FDA Recommends Static Analysis for Medical Devices

Federal Drug Administration (FDA) Recommends Static Analysis for Medical Devices 

Recalls for medical devices are at an all time high, and defective software is one of the top causes. 

FDA data indicate that one in every three medical devices that use software for the operation has been recalled due to failure in the software itself. The FDA is now making medical device software quality a top priority, recommending better software development practices, including static analysis tools, to help manufacturers eliminate software defects during development.

Prevalent Pump Problems

Infusion pumps are commonly used in patient care to deliver nutrients and medications into a patient’s body in a controlled manner. In the last 5 years, the FDA has received over 10,000 complaints per year about these pumps. Device-related- ed problems were responsible for a large number of serious injuries and more than 500 deaths. In that same time frame, manufacturers of infusion pumps issued 87 recalls, among the highest for any medical device. Some pump manufacturers say that most problems occur when a nurse or healthcare worker enters incorrect data. How- ever, FDA officials found that many deaths and injuries related to the devices were caused by product design and engineering flaws, rather than user error.

FDA Takes the Initiative 

In response to this problem – one of the most widespread medical devices recalls in recent history – the FDA introduced its Infusion Pump Improvement Initiative to establish requirements for pump manufacturers and proactively facilitate device improvements. With this aggressive and far-reaching initiative, the FDA is also driving the industry toward improved software development and verification practices. The Infusion Pump Improvement Initiative will eventually be broadened to cover other types of devices. Currently, the FDA does not require third-party certification of source code for safety-critical software. The FDA requires only that manufacturers adhere to conventional development processes, and leaves validation and verification of software to the discretion of the manufacturer. In other words, there is no independent review required for software used in medical devices, and the FDA historically has not had the bandwidth to assess the quality of the code directly. 

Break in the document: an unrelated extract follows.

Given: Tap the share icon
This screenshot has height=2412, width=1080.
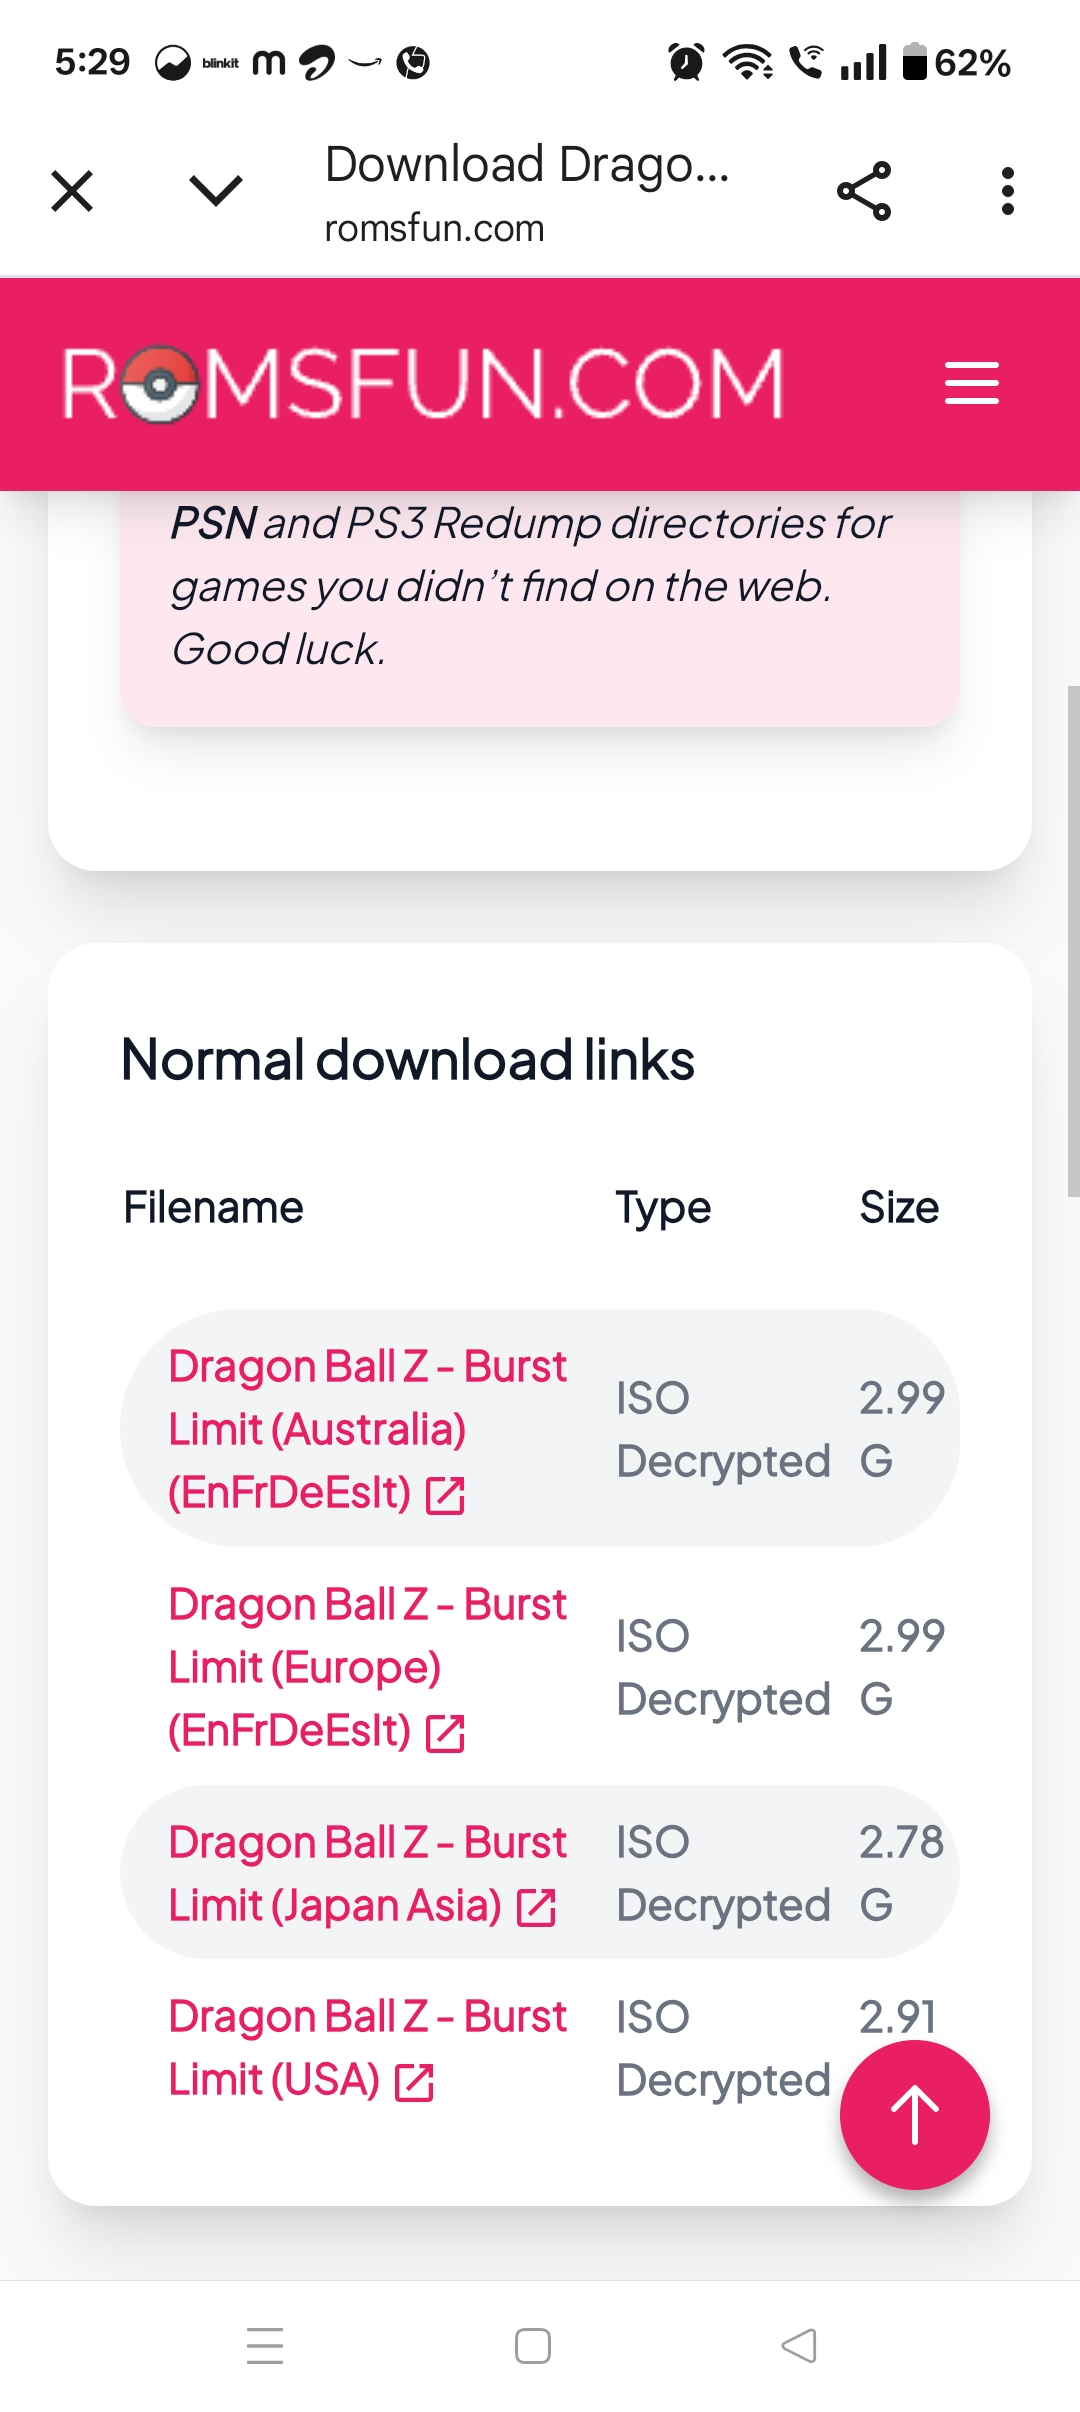Looking at the screenshot, I should point(864,190).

As a result, manufacturers have relied on system-level testing and code reviews for software verification and validation, but the run-time execution testing performed typically exercises only a small percentage of possible code paths. In the past, it was possible to augment the testing with a manual code review, which enabled the examination of significantly more paths; however, for the large code bases associated with modern medical devices, it is impossible to manually analyze the truly huge number of paths in the software. Traditional verification methods find some bugs but do not verify the reliability of the remaining code.

Exploring All Possible Paths 

As part of its Infusion Pump Improvement Initiative, the FDA is encouraging manufacturers to use static code analysis. With static analysis, software problems are detected early in the device development process, and it is possible to examine all possible execution paths. Static analysis examines a software application without actually executing the software. CodeSonar, GrammaTech’s advanced static analysis tool, works very much like a compiler. It takes source code as input, which it then parses and converts to an intermediate representation (IR). Whereas a compiler would use the IR to generate object code, CodeSonar retains the IR and uses the information to perform an abstract or symbolic execution of the program. During this execution, program variables containing actual concrete values are replaced by corresponding symbolic values. The analysis proceeds by using these symbolic values to follow all possible paths through the code. Along each path, possible symbolic values are recorded. As this execution proceeds, the analysis may learn facts about the variables and how they relate to each other. It uses these facts to check for potential errors. 

CodeSonar detects the most critical defect types and security vulnerabilities. These include run-time errors, such as buffer overruns, null pointer dereferences, race conditions, resource or memory leaks, and dangerous casts. CodeSonar also detects inconsistencies in the code that often indicate programmer misunderstandings, such as redundant conditions or erroneous assumptions. When a potential flaw is found in the software, CodeSonar generates a warning that allows the user to see not only where the flaw occurs, but the conditions that must hold in order for it to occur. 

CodeSonar lends itself readily to verification and validation activities and can easily be incorporated as part of a manufacturer’s software development processes. Doing so facilitates a deeper assessment of the code before releasing it to market and helps establish conformance to good programming practices.